**Exercise task**
Recast the listing below as a numbered list, omitting any blank lines.

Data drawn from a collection
************
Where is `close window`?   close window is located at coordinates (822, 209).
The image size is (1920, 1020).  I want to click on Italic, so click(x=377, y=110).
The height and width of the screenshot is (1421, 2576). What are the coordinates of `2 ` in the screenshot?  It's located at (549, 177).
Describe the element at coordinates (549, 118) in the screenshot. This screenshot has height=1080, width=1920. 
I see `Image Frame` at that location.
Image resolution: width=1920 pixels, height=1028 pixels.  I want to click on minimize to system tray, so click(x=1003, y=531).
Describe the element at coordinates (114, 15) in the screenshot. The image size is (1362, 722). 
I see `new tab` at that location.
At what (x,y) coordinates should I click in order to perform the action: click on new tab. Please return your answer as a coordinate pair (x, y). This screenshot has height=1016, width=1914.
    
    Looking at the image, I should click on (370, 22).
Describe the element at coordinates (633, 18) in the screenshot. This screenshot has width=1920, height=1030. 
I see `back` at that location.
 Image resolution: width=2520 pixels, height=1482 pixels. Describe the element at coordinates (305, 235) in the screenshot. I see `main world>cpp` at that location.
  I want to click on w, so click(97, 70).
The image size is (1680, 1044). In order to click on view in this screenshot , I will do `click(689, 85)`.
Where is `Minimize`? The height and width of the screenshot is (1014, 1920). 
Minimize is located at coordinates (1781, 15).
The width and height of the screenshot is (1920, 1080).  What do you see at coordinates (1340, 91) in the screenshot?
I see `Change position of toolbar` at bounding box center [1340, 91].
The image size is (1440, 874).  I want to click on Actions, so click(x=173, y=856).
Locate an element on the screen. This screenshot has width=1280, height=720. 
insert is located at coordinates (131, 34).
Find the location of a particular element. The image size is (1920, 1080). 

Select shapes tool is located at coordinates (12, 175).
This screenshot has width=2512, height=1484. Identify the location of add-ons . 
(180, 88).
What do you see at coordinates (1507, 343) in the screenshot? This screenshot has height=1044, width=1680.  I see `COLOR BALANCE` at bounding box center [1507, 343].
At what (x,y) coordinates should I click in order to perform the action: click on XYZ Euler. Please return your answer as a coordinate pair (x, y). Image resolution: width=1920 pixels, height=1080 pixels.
************
**The result**
1. Where is `close window`?   close window is located at coordinates (822, 209).
2. The image size is (1920, 1020).  I want to click on Italic, so click(x=377, y=110).
3. The height and width of the screenshot is (1421, 2576). What are the coordinates of `2 ` in the screenshot?  It's located at (549, 177).
4. Describe the element at coordinates (549, 118) in the screenshot. This screenshot has height=1080, width=1920. 
5. I see `Image Frame` at that location.
6. Image resolution: width=1920 pixels, height=1028 pixels.  I want to click on minimize to system tray, so click(x=1003, y=531).
7. Describe the element at coordinates (114, 15) in the screenshot. The image size is (1362, 722). 
8. I see `new tab` at that location.
9. At what (x,y) coordinates should I click in order to perform the action: click on new tab. Please return your answer as a coordinate pair (x, y). This screenshot has height=1016, width=1914.
10.     Looking at the image, I should click on (370, 22).
11. Describe the element at coordinates (633, 18) in the screenshot. This screenshot has width=1920, height=1030. 
12. I see `back` at that location.
13.  Image resolution: width=2520 pixels, height=1482 pixels. Describe the element at coordinates (305, 235) in the screenshot. I see `main world>cpp` at that location.
14.   I want to click on w, so click(97, 70).
15. The image size is (1680, 1044). In order to click on view in this screenshot , I will do `click(689, 85)`.
16. Where is `Minimize`? The height and width of the screenshot is (1014, 1920). 
17. Minimize is located at coordinates (1781, 15).
18. The width and height of the screenshot is (1920, 1080).  What do you see at coordinates (1340, 91) in the screenshot?
19. I see `Change position of toolbar` at bounding box center [1340, 91].
20. The image size is (1440, 874).  I want to click on Actions, so click(x=173, y=856).
21. Locate an element on the screen. This screenshot has width=1280, height=720. 
22. insert is located at coordinates (131, 34).
23. Find the location of a particular element. The image size is (1920, 1080). 
24. Select shapes tool is located at coordinates (12, 175).
25. This screenshot has width=2512, height=1484. Identify the location of add-ons . 
26. (180, 88).
27. What do you see at coordinates (1507, 343) in the screenshot? This screenshot has height=1044, width=1680.  I see `COLOR BALANCE` at bounding box center [1507, 343].
28. At what (x,y) coordinates should I click in order to perform the action: click on XYZ Euler. Please return your answer as a coordinate pair (x, y). Image resolution: width=1920 pixels, height=1080 pixels.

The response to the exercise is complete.